Assigned task> Reproduce every line of the data below without changing a single character.

** Opening Dataset extract block **

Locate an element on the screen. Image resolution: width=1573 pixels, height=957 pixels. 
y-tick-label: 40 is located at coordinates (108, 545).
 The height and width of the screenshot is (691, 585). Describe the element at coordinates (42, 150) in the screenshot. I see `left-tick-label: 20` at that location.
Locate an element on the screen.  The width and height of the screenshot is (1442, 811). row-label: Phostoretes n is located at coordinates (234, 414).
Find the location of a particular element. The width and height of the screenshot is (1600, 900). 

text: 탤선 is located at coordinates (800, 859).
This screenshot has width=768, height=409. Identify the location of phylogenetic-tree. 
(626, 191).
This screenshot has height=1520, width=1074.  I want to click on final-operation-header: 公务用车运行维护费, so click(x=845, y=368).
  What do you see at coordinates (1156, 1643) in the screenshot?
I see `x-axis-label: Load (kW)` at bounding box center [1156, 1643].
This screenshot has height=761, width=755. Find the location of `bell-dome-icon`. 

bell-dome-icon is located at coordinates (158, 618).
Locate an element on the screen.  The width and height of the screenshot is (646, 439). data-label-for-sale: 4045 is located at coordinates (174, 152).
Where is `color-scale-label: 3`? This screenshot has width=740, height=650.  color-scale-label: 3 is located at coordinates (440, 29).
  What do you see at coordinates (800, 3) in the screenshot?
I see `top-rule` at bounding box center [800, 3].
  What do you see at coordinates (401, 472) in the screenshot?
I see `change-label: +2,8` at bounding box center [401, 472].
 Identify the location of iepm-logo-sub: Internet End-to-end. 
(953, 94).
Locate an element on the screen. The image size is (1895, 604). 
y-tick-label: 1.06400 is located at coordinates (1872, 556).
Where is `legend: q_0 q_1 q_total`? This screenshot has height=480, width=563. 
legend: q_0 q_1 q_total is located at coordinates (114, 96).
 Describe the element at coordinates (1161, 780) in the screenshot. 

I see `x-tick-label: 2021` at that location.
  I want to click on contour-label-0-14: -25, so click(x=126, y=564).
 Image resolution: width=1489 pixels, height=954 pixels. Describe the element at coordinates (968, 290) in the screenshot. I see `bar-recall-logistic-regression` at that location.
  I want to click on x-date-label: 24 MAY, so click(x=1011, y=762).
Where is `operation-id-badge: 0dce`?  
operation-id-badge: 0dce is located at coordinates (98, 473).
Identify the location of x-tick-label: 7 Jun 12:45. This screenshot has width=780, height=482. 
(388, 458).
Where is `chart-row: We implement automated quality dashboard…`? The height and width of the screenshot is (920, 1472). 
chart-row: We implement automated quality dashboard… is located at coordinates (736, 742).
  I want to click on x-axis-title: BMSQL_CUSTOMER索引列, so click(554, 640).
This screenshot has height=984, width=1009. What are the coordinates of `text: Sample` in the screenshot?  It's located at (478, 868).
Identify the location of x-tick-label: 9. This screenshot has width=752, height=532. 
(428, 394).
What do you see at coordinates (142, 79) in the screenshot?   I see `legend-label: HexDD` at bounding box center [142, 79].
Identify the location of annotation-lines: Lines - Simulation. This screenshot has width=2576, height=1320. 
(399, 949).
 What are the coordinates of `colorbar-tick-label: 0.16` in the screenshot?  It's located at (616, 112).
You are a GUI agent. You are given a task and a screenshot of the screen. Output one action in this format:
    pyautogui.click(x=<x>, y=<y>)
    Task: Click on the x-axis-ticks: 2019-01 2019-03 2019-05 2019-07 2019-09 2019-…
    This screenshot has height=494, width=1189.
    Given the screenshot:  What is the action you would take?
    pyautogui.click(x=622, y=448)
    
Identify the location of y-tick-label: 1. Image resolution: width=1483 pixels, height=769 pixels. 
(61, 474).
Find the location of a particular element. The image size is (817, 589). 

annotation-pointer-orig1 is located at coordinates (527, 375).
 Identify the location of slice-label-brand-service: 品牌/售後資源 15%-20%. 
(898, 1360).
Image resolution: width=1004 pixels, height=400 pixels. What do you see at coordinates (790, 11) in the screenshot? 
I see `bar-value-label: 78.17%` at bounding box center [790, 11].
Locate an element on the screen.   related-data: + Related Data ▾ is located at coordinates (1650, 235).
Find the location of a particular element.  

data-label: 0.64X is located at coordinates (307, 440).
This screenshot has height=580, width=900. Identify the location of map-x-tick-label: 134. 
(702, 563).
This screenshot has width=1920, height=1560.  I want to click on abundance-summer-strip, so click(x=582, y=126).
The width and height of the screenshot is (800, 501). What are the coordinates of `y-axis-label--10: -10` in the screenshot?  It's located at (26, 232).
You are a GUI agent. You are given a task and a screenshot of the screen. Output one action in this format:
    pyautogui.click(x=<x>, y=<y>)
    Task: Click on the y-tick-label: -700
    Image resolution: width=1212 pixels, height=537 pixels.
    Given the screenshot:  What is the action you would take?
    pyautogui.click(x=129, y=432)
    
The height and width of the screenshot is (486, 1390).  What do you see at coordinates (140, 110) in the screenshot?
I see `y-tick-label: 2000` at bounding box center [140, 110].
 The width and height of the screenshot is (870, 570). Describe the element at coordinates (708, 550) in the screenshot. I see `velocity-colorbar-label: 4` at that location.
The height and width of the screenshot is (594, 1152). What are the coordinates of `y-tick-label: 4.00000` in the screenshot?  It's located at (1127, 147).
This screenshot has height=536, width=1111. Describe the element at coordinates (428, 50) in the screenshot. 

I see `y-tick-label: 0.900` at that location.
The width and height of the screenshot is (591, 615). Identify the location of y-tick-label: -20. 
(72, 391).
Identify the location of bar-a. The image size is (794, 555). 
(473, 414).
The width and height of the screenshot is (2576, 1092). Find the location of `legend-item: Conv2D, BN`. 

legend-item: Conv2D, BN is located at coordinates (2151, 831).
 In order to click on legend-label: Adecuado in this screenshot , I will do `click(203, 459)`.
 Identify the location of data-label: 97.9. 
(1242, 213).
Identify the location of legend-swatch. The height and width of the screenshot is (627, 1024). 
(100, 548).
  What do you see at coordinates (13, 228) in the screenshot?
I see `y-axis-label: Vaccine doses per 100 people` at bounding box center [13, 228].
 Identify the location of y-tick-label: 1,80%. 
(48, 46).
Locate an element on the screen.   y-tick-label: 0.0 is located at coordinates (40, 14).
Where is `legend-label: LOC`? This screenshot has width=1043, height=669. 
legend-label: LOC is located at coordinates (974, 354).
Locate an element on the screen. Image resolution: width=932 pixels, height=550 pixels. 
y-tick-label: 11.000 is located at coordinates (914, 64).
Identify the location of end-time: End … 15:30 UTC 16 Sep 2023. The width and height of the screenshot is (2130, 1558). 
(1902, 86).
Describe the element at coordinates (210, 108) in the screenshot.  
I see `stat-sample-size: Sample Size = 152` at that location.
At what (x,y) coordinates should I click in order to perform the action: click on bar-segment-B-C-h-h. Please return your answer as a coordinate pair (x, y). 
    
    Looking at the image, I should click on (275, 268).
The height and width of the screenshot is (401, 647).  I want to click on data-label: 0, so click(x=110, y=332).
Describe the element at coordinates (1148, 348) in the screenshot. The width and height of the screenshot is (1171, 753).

** Closing Dataset extract block **

Your solution>
Locate an element on the screen. Image resolution: width=1573 pixels, height=957 pixels. 
y-tick-label: 40 is located at coordinates (108, 545).
 The height and width of the screenshot is (691, 585). Describe the element at coordinates (42, 150) in the screenshot. I see `left-tick-label: 20` at that location.
Locate an element on the screen.  The width and height of the screenshot is (1442, 811). row-label: Phostoretes n is located at coordinates (234, 414).
Find the location of a particular element. The width and height of the screenshot is (1600, 900). 

text: 탤선 is located at coordinates (800, 859).
This screenshot has width=768, height=409. Identify the location of phylogenetic-tree. 
(626, 191).
This screenshot has height=1520, width=1074.  I want to click on final-operation-header: 公务用车运行维护费, so click(x=845, y=368).
  What do you see at coordinates (1156, 1643) in the screenshot?
I see `x-axis-label: Load (kW)` at bounding box center [1156, 1643].
This screenshot has height=761, width=755. Find the location of `bell-dome-icon`. 

bell-dome-icon is located at coordinates (158, 618).
Locate an element on the screen.  The width and height of the screenshot is (646, 439). data-label-for-sale: 4045 is located at coordinates (174, 152).
Where is `color-scale-label: 3`? This screenshot has width=740, height=650.  color-scale-label: 3 is located at coordinates (440, 29).
  What do you see at coordinates (800, 3) in the screenshot?
I see `top-rule` at bounding box center [800, 3].
  What do you see at coordinates (401, 472) in the screenshot?
I see `change-label: +2,8` at bounding box center [401, 472].
 Identify the location of iepm-logo-sub: Internet End-to-end. 
(953, 94).
Locate an element on the screen. The image size is (1895, 604). 
y-tick-label: 1.06400 is located at coordinates (1872, 556).
Where is `legend: q_0 q_1 q_total`? This screenshot has height=480, width=563. 
legend: q_0 q_1 q_total is located at coordinates (114, 96).
 Describe the element at coordinates (1161, 780) in the screenshot. 

I see `x-tick-label: 2021` at that location.
  I want to click on contour-label-0-14: -25, so click(x=126, y=564).
 Image resolution: width=1489 pixels, height=954 pixels. Describe the element at coordinates (968, 290) in the screenshot. I see `bar-recall-logistic-regression` at that location.
  I want to click on x-date-label: 24 MAY, so click(x=1011, y=762).
Where is `operation-id-badge: 0dce`?  
operation-id-badge: 0dce is located at coordinates (98, 473).
Identify the location of x-tick-label: 7 Jun 12:45. This screenshot has width=780, height=482. 
(388, 458).
Where is `chart-row: We implement automated quality dashboard…`? The height and width of the screenshot is (920, 1472). 
chart-row: We implement automated quality dashboard… is located at coordinates (736, 742).
  I want to click on x-axis-title: BMSQL_CUSTOMER索引列, so click(554, 640).
This screenshot has height=984, width=1009. What are the coordinates of `text: Sample` in the screenshot?  It's located at (478, 868).
Identify the location of x-tick-label: 9. This screenshot has width=752, height=532. 
(428, 394).
What do you see at coordinates (142, 79) in the screenshot?   I see `legend-label: HexDD` at bounding box center [142, 79].
Identify the location of annotation-lines: Lines - Simulation. This screenshot has width=2576, height=1320. 
(399, 949).
 What are the coordinates of `colorbar-tick-label: 0.16` in the screenshot?  It's located at (616, 112).
You are a GUI agent. You are given a task and a screenshot of the screen. Output one action in this format:
    pyautogui.click(x=<x>, y=<y>)
    Task: Click on the x-axis-ticks: 2019-01 2019-03 2019-05 2019-07 2019-09 2019-…
    This screenshot has height=494, width=1189.
    Given the screenshot:  What is the action you would take?
    pyautogui.click(x=622, y=448)
    
Identify the location of y-tick-label: 1. Image resolution: width=1483 pixels, height=769 pixels. 
(61, 474).
Find the location of a particular element. The image size is (817, 589). 

annotation-pointer-orig1 is located at coordinates (527, 375).
 Identify the location of slice-label-brand-service: 品牌/售後資源 15%-20%. 
(898, 1360).
Image resolution: width=1004 pixels, height=400 pixels. What do you see at coordinates (790, 11) in the screenshot? 
I see `bar-value-label: 78.17%` at bounding box center [790, 11].
Locate an element on the screen.   related-data: + Related Data ▾ is located at coordinates (1650, 235).
Find the location of a particular element.  

data-label: 0.64X is located at coordinates (307, 440).
This screenshot has height=580, width=900. Identify the location of map-x-tick-label: 134. 
(702, 563).
This screenshot has width=1920, height=1560.  I want to click on abundance-summer-strip, so click(x=582, y=126).
The width and height of the screenshot is (800, 501). What are the coordinates of `y-axis-label--10: -10` in the screenshot?  It's located at (26, 232).
You are a GUI agent. You are given a task and a screenshot of the screen. Output one action in this format:
    pyautogui.click(x=<x>, y=<y>)
    Task: Click on the y-tick-label: -700
    Image resolution: width=1212 pixels, height=537 pixels.
    Given the screenshot:  What is the action you would take?
    pyautogui.click(x=129, y=432)
    
The height and width of the screenshot is (486, 1390).  What do you see at coordinates (140, 110) in the screenshot?
I see `y-tick-label: 2000` at bounding box center [140, 110].
 The width and height of the screenshot is (870, 570). Describe the element at coordinates (708, 550) in the screenshot. I see `velocity-colorbar-label: 4` at that location.
The height and width of the screenshot is (594, 1152). What are the coordinates of `y-tick-label: 4.00000` in the screenshot?  It's located at (1127, 147).
This screenshot has height=536, width=1111. Describe the element at coordinates (428, 50) in the screenshot. 

I see `y-tick-label: 0.900` at that location.
The width and height of the screenshot is (591, 615). Identify the location of y-tick-label: -20. 
(72, 391).
Identify the location of bar-a. The image size is (794, 555). 
(473, 414).
The width and height of the screenshot is (2576, 1092). Find the location of `legend-item: Conv2D, BN`. 

legend-item: Conv2D, BN is located at coordinates (2151, 831).
 In order to click on legend-label: Adecuado in this screenshot , I will do `click(203, 459)`.
 Identify the location of data-label: 97.9. 
(1242, 213).
Identify the location of legend-swatch. The height and width of the screenshot is (627, 1024). 
(100, 548).
  What do you see at coordinates (13, 228) in the screenshot?
I see `y-axis-label: Vaccine doses per 100 people` at bounding box center [13, 228].
 Identify the location of y-tick-label: 1,80%. 
(48, 46).
Locate an element on the screen.   y-tick-label: 0.0 is located at coordinates (40, 14).
Where is `legend-label: LOC`? This screenshot has width=1043, height=669. 
legend-label: LOC is located at coordinates (974, 354).
Locate an element on the screen. Image resolution: width=932 pixels, height=550 pixels. 
y-tick-label: 11.000 is located at coordinates (914, 64).
Identify the location of end-time: End … 15:30 UTC 16 Sep 2023. The width and height of the screenshot is (2130, 1558). 
(1902, 86).
Describe the element at coordinates (210, 108) in the screenshot.  
I see `stat-sample-size: Sample Size = 152` at that location.
At what (x,y) coordinates should I click in order to perform the action: click on bar-segment-B-C-h-h. Please return your answer as a coordinate pair (x, y). 
    
    Looking at the image, I should click on (275, 268).
The height and width of the screenshot is (401, 647).  I want to click on data-label: 0, so click(x=110, y=332).
Describe the element at coordinates (1148, 348) in the screenshot. The width and height of the screenshot is (1171, 753).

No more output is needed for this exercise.